We exchange some small talk, and she tells me that she works for the Department of Labor, in Denver, off of Eighteenth Street and California. “We’re the people that harass the employers for employee compensation”, she says dryly. She explains to me how the system works, in a nutshell. “Basically, if an employee gets injured while at work, the employer is obligated to pay for the medical costs through workers’ compensation”, she says. “They get up to two months to pay it, and if they don’t, that’s when we step in and have to play devil’s advocate and collect not only for the employee, but for the state as well in a collection of fines.”
April says that she had been working for the Department of Labor for over five years, but ironically had an injury of her own at work and is now on workers’ compensation. “I have carpal tunnel from typing so much at work”, she tells me. “The doctor says I’m not suitable for surgery though.”
April tells me that until she was eight, she lived in Bronson, Kansas, and after that point, she lived in Colorado. “So I’m pretty much a Colorado native”, she says. ” I’ve lived the majority of my life in Colorado.”

**Assigned task**
Reproduce the entire passage about April's work at the Department of Labor word for word. The entries after the passage have nothing to do with it.

**Excerpted records**
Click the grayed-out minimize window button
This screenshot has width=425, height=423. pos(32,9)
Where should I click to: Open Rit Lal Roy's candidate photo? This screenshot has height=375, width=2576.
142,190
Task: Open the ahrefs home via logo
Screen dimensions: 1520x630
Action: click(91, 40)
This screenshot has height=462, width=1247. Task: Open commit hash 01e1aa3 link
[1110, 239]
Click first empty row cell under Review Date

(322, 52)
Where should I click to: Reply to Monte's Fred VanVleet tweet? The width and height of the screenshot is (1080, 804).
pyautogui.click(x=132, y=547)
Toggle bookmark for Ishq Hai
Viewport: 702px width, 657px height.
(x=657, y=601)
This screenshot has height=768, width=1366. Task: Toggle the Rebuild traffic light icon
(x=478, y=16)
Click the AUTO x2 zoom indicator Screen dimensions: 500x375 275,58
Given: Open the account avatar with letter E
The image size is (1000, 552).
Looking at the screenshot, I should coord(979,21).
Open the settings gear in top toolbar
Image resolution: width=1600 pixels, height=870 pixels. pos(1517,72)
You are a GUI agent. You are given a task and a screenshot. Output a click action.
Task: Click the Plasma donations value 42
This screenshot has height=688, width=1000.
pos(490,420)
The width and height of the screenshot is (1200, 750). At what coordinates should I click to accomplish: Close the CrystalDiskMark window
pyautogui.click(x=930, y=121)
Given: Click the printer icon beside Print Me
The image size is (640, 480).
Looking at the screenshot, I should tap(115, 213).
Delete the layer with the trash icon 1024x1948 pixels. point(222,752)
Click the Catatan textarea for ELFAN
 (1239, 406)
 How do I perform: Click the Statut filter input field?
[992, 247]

**Task solution**
We exchange some small talk, and she tells me that she works for the Department of Labor, in Denver, off of Eighteenth Street and California. “We’re the people that harass the employers for employee compensation”, she says dryly. She explains to me how the system works, in a nutshell. “Basically, if an employee gets injured while at work, the employer is obligated to pay for the medical costs through workers’ compensation”, she says. “They get up to two months to pay it, and if they don’t, that’s when we step in and have to play devil’s advocate and collect not only for the employee, but for the state as well in a collection of fines.”
April says that she had been working for the Department of Labor for over five years, but ironically had an injury of her own at work and is now on workers’ compensation. “I have carpal tunnel from typing so much at work”, she tells me. “The doctor says I’m not suitable for surgery though.”
April tells me that until she was eight, she lived in Bronson, Kansas, and after that point, she lived in Colorado. “So I’m pretty much a Colorado native”, she says. ” I’ve lived the majority of my life in Colorado.”